Pull every line that includes the word "panel" from the data.

> **Records to use**:
== == ==

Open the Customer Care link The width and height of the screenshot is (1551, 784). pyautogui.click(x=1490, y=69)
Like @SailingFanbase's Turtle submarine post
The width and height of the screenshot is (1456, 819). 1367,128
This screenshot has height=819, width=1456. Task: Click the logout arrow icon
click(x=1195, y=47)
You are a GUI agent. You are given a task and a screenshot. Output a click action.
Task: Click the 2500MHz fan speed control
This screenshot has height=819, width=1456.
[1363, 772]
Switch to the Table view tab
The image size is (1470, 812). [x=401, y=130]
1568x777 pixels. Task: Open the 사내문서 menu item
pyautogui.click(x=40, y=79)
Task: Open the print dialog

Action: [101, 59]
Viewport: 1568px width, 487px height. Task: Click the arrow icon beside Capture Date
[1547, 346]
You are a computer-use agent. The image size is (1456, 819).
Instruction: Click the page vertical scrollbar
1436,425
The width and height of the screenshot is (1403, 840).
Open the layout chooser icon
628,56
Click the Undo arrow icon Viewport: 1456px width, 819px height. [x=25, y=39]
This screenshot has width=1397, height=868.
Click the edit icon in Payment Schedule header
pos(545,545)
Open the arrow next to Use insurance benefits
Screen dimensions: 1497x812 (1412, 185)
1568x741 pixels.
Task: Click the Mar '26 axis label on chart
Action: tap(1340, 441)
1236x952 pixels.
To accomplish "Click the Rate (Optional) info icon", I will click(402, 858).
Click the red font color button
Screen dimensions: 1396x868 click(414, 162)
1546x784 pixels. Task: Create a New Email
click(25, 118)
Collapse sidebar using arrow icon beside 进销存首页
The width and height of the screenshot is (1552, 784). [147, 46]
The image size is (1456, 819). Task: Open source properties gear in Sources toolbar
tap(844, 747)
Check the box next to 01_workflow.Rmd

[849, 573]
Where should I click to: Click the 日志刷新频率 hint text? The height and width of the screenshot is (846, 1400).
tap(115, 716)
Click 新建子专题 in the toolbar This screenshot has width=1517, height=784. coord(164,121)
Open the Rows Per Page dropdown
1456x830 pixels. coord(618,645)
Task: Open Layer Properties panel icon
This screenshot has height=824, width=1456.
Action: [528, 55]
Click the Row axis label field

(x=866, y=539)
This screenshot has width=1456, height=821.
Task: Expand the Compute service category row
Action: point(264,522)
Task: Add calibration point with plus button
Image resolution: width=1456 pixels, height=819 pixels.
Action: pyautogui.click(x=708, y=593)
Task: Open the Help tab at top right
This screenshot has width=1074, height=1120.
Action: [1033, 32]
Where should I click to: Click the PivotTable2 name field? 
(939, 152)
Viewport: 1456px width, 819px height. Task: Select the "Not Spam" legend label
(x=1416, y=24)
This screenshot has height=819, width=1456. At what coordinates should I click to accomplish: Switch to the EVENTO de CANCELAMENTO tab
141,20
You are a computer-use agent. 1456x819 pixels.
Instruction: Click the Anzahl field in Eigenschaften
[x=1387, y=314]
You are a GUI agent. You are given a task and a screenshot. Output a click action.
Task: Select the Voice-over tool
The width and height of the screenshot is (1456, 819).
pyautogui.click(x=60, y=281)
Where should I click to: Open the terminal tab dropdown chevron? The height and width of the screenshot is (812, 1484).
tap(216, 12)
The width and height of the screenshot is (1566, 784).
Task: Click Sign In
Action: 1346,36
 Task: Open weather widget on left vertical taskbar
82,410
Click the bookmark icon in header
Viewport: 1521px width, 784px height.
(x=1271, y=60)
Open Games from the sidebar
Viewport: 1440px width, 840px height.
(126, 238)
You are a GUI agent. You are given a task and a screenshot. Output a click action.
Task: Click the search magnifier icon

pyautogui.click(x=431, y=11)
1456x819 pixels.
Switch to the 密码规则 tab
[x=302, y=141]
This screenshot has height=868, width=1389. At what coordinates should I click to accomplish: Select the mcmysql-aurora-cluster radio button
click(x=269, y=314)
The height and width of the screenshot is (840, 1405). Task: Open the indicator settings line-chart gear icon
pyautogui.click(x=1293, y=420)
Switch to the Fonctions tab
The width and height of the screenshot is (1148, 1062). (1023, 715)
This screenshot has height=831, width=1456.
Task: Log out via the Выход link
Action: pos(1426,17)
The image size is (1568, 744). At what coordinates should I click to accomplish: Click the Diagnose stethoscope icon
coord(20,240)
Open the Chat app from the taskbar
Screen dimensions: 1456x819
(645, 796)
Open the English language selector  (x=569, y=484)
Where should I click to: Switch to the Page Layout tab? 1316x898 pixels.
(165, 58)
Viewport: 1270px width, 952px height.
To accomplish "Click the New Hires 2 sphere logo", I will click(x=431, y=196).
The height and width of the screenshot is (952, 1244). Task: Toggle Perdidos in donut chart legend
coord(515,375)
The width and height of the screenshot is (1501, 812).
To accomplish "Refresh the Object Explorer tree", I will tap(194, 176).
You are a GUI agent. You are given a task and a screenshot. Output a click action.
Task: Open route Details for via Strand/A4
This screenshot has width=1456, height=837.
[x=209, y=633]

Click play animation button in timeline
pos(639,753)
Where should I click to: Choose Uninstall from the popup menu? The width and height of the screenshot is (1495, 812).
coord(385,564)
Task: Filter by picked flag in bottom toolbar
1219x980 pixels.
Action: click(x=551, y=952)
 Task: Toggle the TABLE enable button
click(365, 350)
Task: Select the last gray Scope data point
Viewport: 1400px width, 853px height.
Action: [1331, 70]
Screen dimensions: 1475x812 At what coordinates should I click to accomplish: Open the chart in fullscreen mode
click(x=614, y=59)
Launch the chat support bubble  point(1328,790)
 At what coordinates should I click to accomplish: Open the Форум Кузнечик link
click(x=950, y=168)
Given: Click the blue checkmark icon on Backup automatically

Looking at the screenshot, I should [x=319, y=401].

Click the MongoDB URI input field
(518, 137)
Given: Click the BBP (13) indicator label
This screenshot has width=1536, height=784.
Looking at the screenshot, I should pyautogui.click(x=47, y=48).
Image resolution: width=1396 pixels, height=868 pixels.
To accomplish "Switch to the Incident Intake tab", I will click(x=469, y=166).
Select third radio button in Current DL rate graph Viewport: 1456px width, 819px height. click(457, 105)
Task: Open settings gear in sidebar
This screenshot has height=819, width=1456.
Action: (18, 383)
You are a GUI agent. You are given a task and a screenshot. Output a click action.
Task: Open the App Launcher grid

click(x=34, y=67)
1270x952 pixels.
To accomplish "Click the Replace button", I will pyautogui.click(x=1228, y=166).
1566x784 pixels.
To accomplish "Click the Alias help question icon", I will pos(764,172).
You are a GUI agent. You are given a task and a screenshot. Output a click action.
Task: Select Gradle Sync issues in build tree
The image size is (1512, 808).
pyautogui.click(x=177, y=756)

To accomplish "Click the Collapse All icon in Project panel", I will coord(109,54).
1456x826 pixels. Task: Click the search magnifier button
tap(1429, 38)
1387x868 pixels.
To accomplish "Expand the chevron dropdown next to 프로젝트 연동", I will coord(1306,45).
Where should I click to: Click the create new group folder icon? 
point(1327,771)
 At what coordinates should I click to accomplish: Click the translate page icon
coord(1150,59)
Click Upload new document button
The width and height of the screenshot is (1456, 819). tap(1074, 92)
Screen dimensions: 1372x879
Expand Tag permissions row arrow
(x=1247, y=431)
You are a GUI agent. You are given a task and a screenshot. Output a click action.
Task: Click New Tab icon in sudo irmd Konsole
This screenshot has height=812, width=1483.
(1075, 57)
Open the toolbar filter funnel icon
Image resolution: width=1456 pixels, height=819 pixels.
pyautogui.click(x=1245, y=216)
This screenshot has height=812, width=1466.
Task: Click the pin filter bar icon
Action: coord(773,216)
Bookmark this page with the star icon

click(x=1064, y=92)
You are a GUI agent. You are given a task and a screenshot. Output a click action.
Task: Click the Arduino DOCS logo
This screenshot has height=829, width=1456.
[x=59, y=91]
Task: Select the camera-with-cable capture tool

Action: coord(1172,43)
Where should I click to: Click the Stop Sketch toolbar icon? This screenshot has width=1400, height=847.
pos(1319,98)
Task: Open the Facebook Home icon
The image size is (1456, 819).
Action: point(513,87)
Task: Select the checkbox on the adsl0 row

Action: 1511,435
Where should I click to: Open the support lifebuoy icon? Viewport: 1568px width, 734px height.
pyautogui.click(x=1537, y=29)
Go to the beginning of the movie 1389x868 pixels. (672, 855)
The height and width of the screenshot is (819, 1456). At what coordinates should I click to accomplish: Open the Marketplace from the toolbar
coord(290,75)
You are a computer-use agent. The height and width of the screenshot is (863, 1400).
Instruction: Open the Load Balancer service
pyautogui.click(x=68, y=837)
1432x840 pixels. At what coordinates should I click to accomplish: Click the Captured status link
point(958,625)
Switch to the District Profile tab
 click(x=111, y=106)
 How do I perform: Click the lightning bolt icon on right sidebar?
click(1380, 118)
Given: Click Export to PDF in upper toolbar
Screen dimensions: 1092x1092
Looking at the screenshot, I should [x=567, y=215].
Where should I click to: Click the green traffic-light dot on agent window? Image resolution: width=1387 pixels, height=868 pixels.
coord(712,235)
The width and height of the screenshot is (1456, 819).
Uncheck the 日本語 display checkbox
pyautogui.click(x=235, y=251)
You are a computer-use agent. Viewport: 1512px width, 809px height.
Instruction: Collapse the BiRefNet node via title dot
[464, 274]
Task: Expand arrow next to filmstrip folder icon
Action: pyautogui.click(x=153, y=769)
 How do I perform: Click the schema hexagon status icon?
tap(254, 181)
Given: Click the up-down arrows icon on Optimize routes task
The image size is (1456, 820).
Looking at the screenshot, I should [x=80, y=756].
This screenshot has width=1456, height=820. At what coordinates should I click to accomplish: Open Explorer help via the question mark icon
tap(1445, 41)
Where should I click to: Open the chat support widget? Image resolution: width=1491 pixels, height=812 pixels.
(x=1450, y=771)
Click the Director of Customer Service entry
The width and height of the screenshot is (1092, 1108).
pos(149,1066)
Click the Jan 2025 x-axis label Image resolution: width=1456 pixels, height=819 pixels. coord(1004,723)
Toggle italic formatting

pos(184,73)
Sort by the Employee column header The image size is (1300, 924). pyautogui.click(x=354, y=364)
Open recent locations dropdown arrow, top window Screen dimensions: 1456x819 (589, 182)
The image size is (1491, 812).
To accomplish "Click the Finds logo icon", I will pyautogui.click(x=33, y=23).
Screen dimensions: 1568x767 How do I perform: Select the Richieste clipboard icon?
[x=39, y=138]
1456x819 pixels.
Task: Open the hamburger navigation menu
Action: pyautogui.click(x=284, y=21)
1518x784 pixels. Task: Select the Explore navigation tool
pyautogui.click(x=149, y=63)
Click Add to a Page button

== == ==

> **Written answer**:
Task: Open Layer Properties panel icon
To accomplish "Click the Collapse All icon in Project panel", I will coord(109,54).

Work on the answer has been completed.